Roberts, Romero tied for lead in Scotland
TURNBERRY, Scotland -- Loren Roberts hasn't made a bogey through the first 36 holes of the Senior British Open, where he finds himself tied for the lead at 10-under-par 130 with long-hitting Eduardo Romero, one stroke ahead of Craig Stadler.
"I'm really happy," Roberts said Friday after his second straight 65 on Turnberry's Ailsa course. "The closest I came to a bogey was on the first hole today, and I made a 12-footer for par right out of the gate. It gave me a lift the first few holes."
The worst moment of Roberts' round came at the par-5 17th hole when his errant 3-iron second shot struck spectator Catherine McCrindle, who had been a walking scorer with Roberts' group Thursday, on the top of the head. "[My ball] came clear across the fairway on the other side," said Roberts, "and I thought, 'Oh, my gosh, I've really hurt her badly.' But they took a look at her and said she'll be fine."
As Roberts relaxed after his second round by playing the 12-hole pitch-and-putt course in front of the Turnberry Hotel with his caddie, Graeme Courts, Roberts was 3 under on the Lilliputian links -- he got further word from British television announcer Howard Clark that McCrindle was OK. "I just saw her having lunch in the hotel," Clark told Roberts. "She's fine."
Roberts' game certainly seems in good order midway through the fourth senior major of the year. He began the season with three straight victories but hasn't won since, and he had disappointing final rounds in both the U.S. Senior Open and Ford Senior Players Championship. A week off before coming to Scotland did him some good. "I needed a little refresher," he said. "I've been pushing myself a little hard."

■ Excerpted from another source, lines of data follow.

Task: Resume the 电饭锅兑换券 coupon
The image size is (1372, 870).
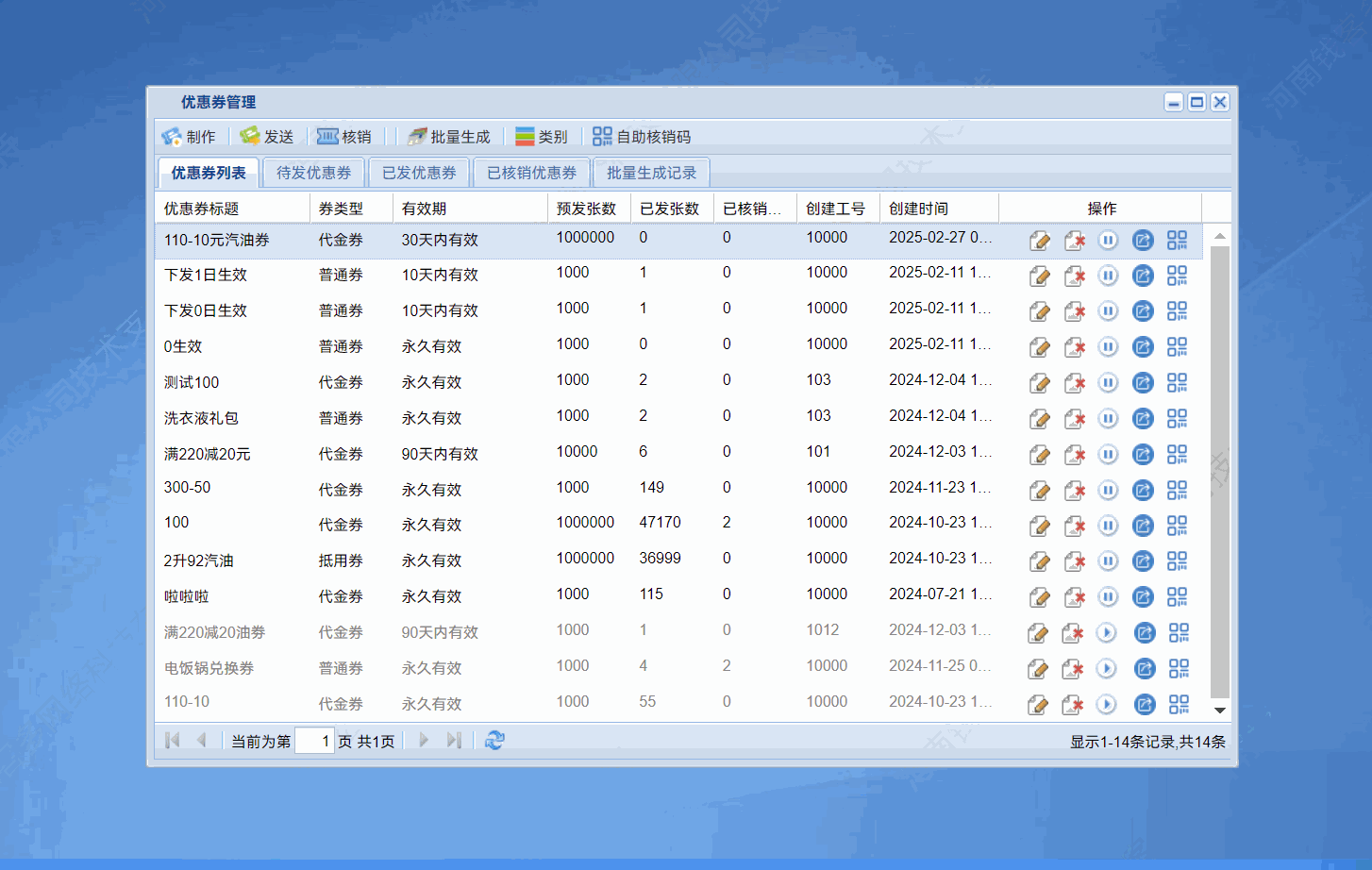Action: tap(1107, 669)
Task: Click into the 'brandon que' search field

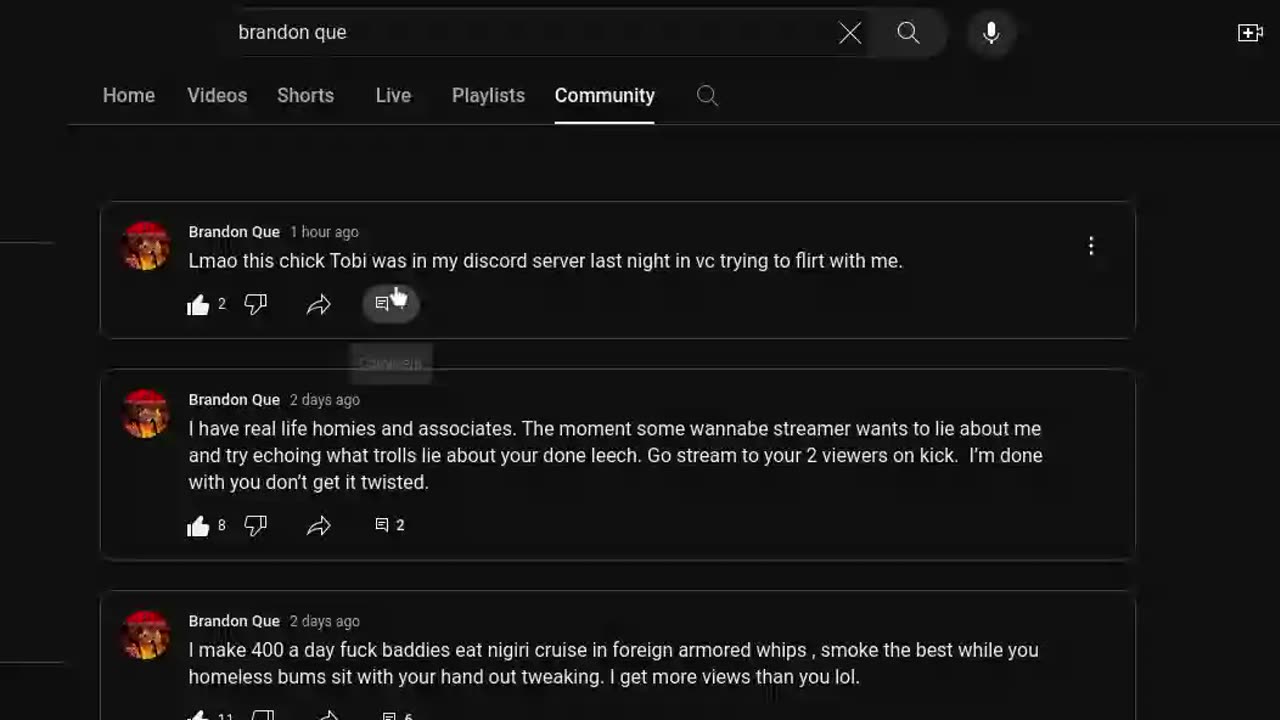Action: pyautogui.click(x=530, y=33)
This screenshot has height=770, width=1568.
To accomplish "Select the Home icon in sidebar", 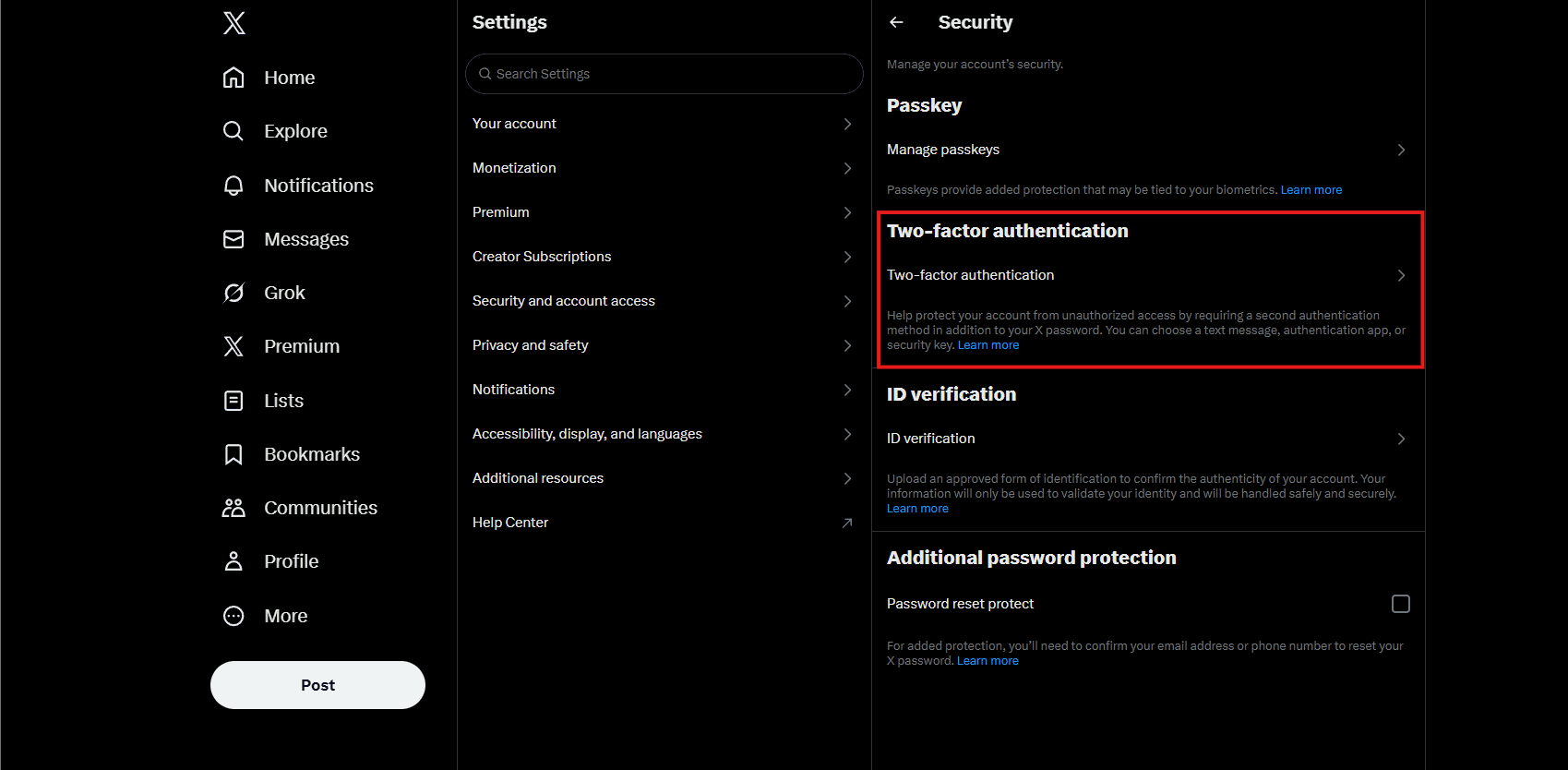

Fifth at last year's Senior British Open, Roberts also is invigorated by the flavor of seaside golf. "I do really like links golf," he said. "I just like all the options it gives you. And I love the fact that a bunker is a bunker. A lot of times guys will get upset if they can't hit a 4-iron out of a [fairway] bunker [onto] the green. It really lends to playing the course more strategically."
Senior golf is a new ball game for Roberts, an eight-time winner on the PGA Tour who didn't claim his first title until he was 38. Since turning 50 last year, he has been a threat almost every week. "I wouldn't say I'm totally comfortable, but being one of the younger players, I feel I should be in the mix every week if I play reasonably well," he said recently. "That's a nice feeling because I never had that my whole career on the regular tour. I was probably like a lot of players: You're playing well enough to win five or six weeks out of the whole year, and you have to get it done those weeks."

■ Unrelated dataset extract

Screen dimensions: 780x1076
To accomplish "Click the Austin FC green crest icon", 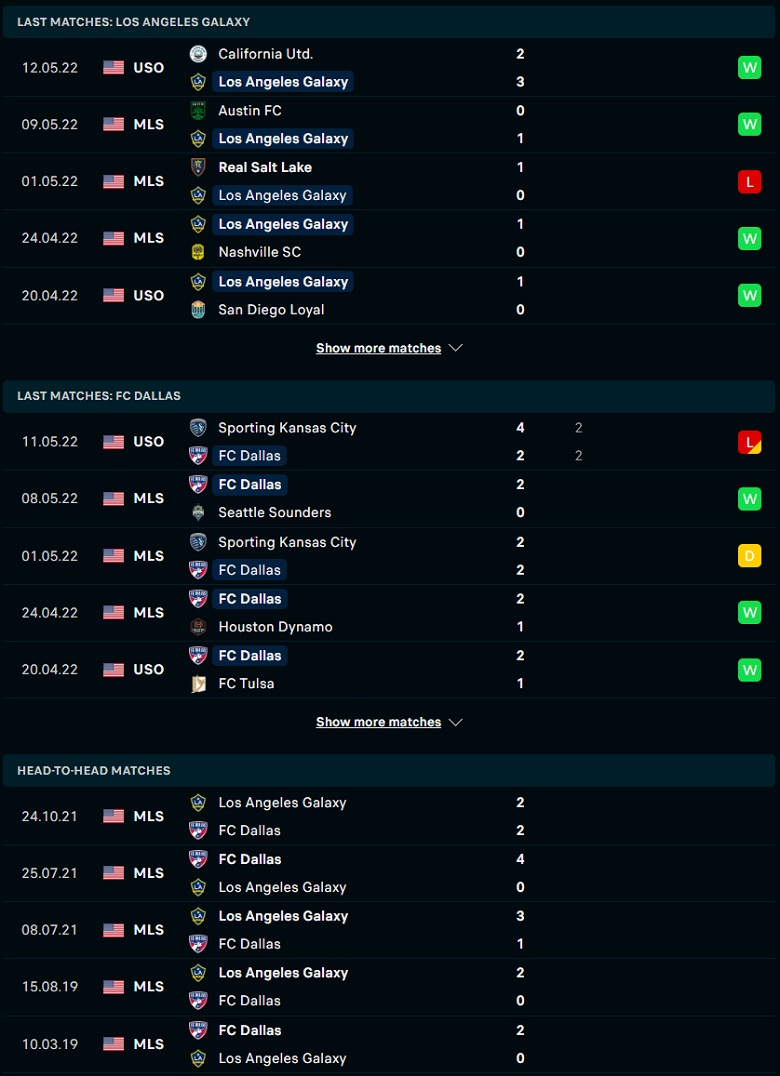I will pos(198,110).
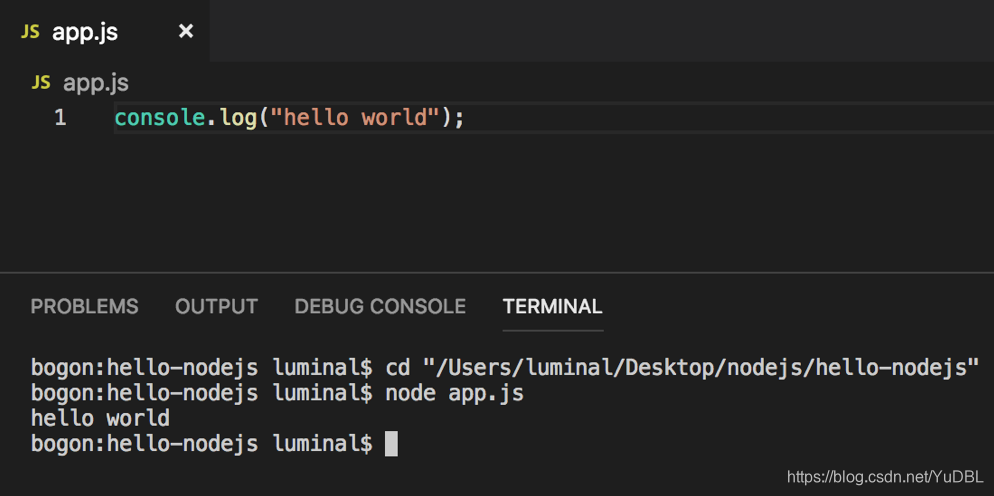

The competitive window has opened wider now, and with it has come more confidence. "It's nice to feel standing on the first tee Thursday or Friday morning knowing I'm going to have a shot [at winning]. It's a more confident mind-set. I think that's why you see guys come out [on the Champions Tour] and really, really do well. Like Bruce Fleisher, or Brad Bryant. It's amazing what positive feedback can do for a guy. It can be enough to get him over the hill."
Roberts, whose forte has always been his putting, will be squaring off in the third round against one of the most powerful senior golfers, Romero. Romero, 52, shot a second-round 63 thanks to many short-iron approaches that he hit close. On the 497-yard 17th hole, he cranked a 379-yard drive -- "Longest drive of my life, unbelievable," he said -- and hit a sand-wedge second shot to four feet to set up an eagle.
The skill Roberts has always had has sometimes eluded the Argentine. "I'm focusing on the putter, because that has been my big problem," Romero said. "All my life, [the problem] has been the putter."
Roberts, Romero and the rest of the field have encountered little wind the first two rounds. "Obviously, we've had the kind of weather that if you're hitting the ball well, you're going to play well," Roberts said. "The weather really has not been a factor yet. We'll see what happens on the weekend."
Bill Fields is a senior editor for Golf World magazine.